Mr. DIAZ: Thank you.

(Reading) "Did I try to help him with his girl situation, share some of my
playerly wisdom? Of course I did. Problem was, when it came to the mujeres
my roommate was like no one on the planet. Dude weighed 307 pounds, for
Christ's sake, talked like a "Star Trek" computer. The real irony was that
you never met a kid who wanted a girl so bad. I mean, I thought I was into
females, but no one--and I mean no one--was into them the way Oscar was. To
him they were the beginning and the end, the alpha and the omega, the DC and
the Marvel. Holmes had it bad, couldn't so much as see a cute girl without
breaking into shakes, developed crushes out of nothing, must have had at least
two dozen high level ones that first semester alone.

"Not that any of these every came to anything. How could they? Oscar's idea
of G was to talk about role playing games. How crazy is that? My favorite
was the day on the E bus when he informed some hot morena, `If you were in my
game I would give you an 18 charisma.'

"I tried to give him advice, I really did. Nothing too complicated like `stop
hollering at strange girls on the streets, and don't bring up The Beyonder any
more than necessary.' But did he listen? Of course not. Trying to talk sense
to Oscar about girls was like trying to throw rocks at Unus the Untouchable.
Dude was impenetrable. He'd hear me out and then shrug.

"But my favorite conversation that semester? `Junior?' `What?' `Are you
awake?' `Oscar, if this is about "Star Trek."' `It's not about "Star Trek."'
He coughed. `I've heard from a reliable source that no Dominican male has
ever died a virgin. You, who have experience in these matters, do you think
this is true?' I sat up. Dude was peering at me in the dark, dead serious.
`Oscar, it's against the laws of nature for a Dominican man to die without
having sex at least once.' `That,' he sighed, `is what worries me.'"

GROSS: That's Junot Diaz reading from his new novel, "The Brief Wondrous Life
of Oscar Wao." That was a great reading. Thank you for doing that. Oscar is
really like the opposite of the stereotype of the macho Dominican man. Do you
relate to him? Do you have that level of nerdiness within you?

Mr. DIAZ: You know, it's funny because one of the things about being an
adolescent, which I kind of drew upon a lot when writing this book, is that
you always feel like you're the biggest freak in the world. And so I was
nerdy, certainly, to a certain age. Never as crazy as Oscar, but what
mattered most was the entire time I was growing up I always felt like, man,
there's never been anyone like me and there'll never be anyone like me again.

Tasks:
**A.** In the interview transcript, which three "the ... and the ..." pairs describe what girls were to Oscar?
**B.** Could you repeat the interview transcript verbatim, starting at "Mr. DIAZ: Thank" and ending at "first semester alone."?

Given data:
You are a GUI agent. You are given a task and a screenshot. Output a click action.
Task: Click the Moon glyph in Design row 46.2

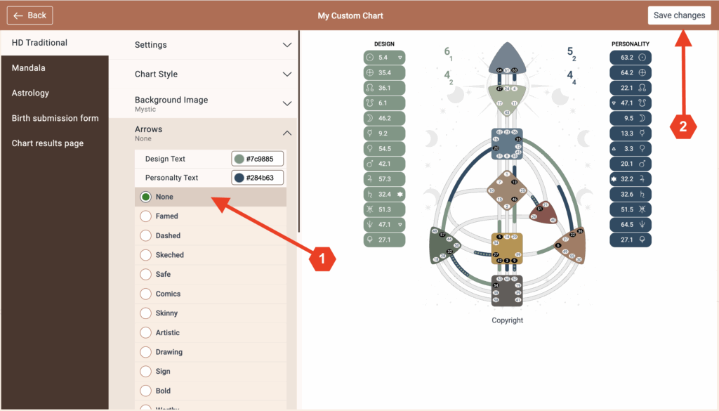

List of solutions:
**A.**
- the beginning and the end
- the alpha and the omega
- the DC and the Marvel

**B.**
Mr. DIAZ: Thank you.

(Reading) "Did I try to help him with his girl situation, share some of my
playerly wisdom? Of course I did. Problem was, when it came to the mujeres
my roommate was like no one on the planet. Dude weighed 307 pounds, for
Christ's sake, talked like a "Star Trek" computer. The real irony was that
you never met a kid who wanted a girl so bad. I mean, I thought I was into
females, but no one--and I mean no one--was into them the way Oscar was. To
him they were the beginning and the end, the alpha and the omega, the DC and
the Marvel. Holmes had it bad, couldn't so much as see a cute girl without
breaking into shakes, developed crushes out of nothing, must have had at least
two dozen high level ones that first semester alone.